Job: Rewrite the items below, changing every "pixels" to "px" and leaving everything else the same. Omit the pictures from your answer.

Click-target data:
★ ★ ★ ★
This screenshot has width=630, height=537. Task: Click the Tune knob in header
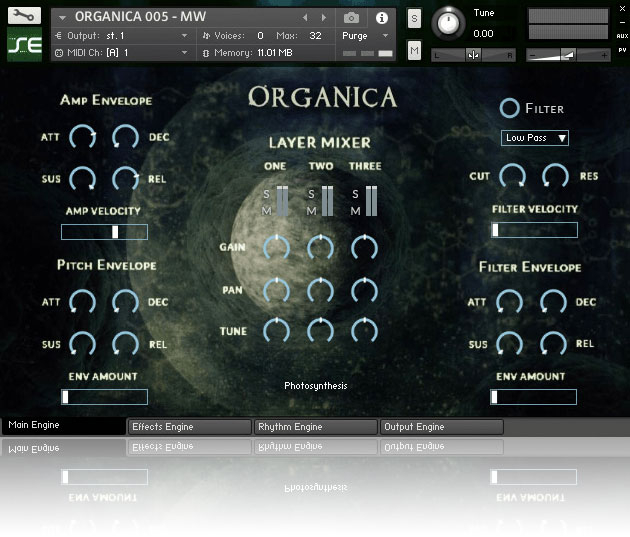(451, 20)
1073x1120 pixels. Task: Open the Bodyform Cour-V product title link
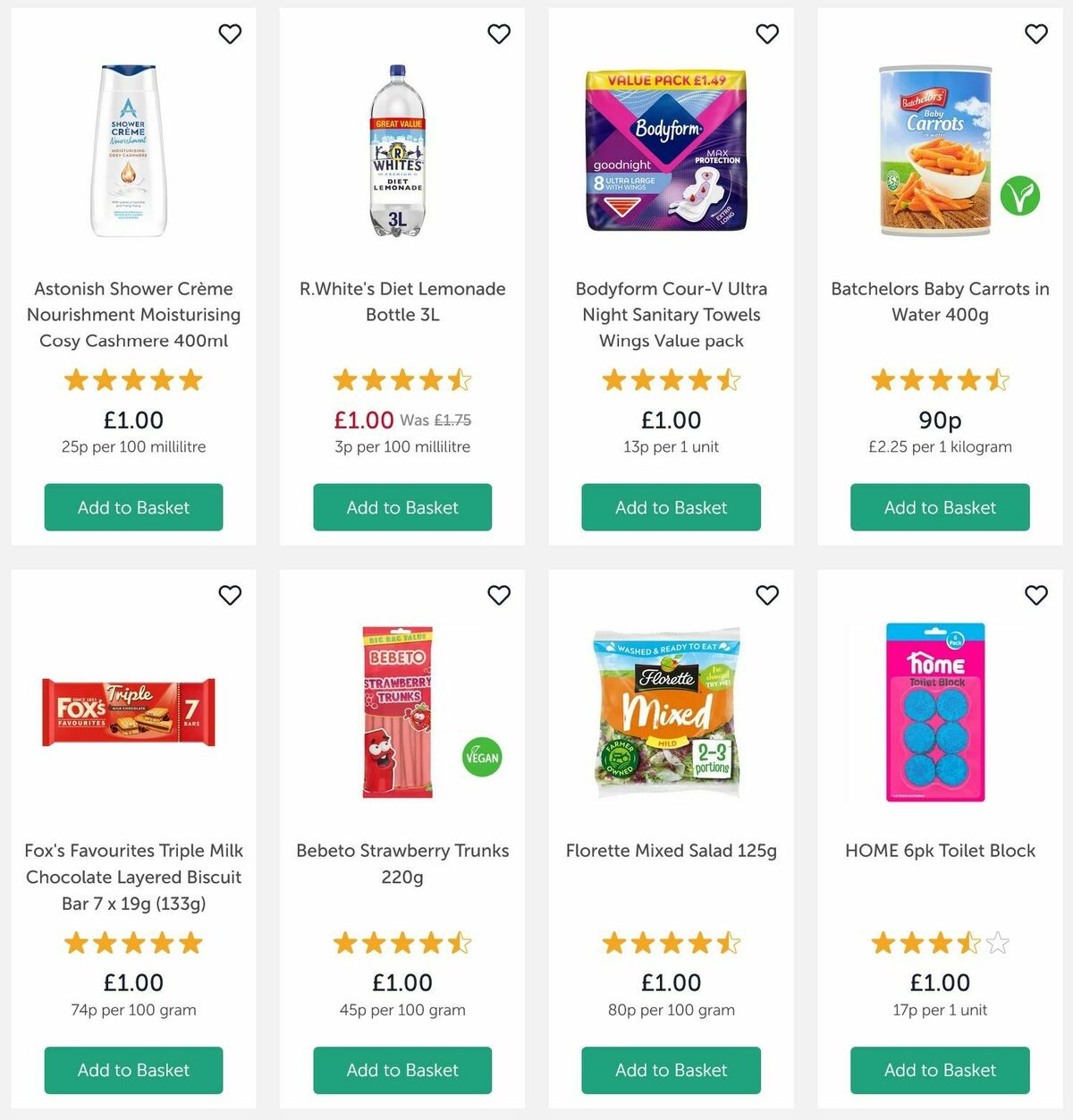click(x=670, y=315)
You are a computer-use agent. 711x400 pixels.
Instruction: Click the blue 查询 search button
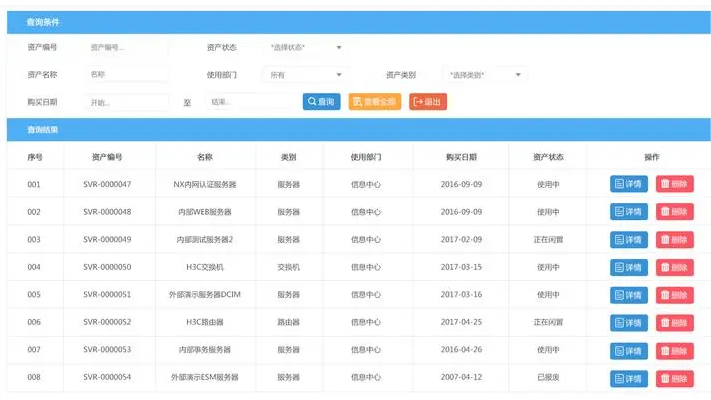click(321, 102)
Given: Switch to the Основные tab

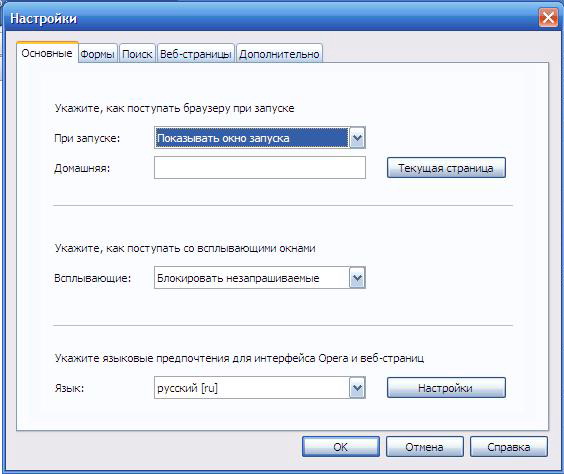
★ ★ ★ ★
Output of the task:
This screenshot has width=630, height=537. Task: Click the Tune knob in header
(451, 20)
1073x1120 px. Task: Open the Bodyform Cour-V product title link
click(x=670, y=315)
You are a computer-use agent. 711x400 px.
Instruction: Click the blue 查询 search button
click(321, 102)
Given: Switch to the Основные tab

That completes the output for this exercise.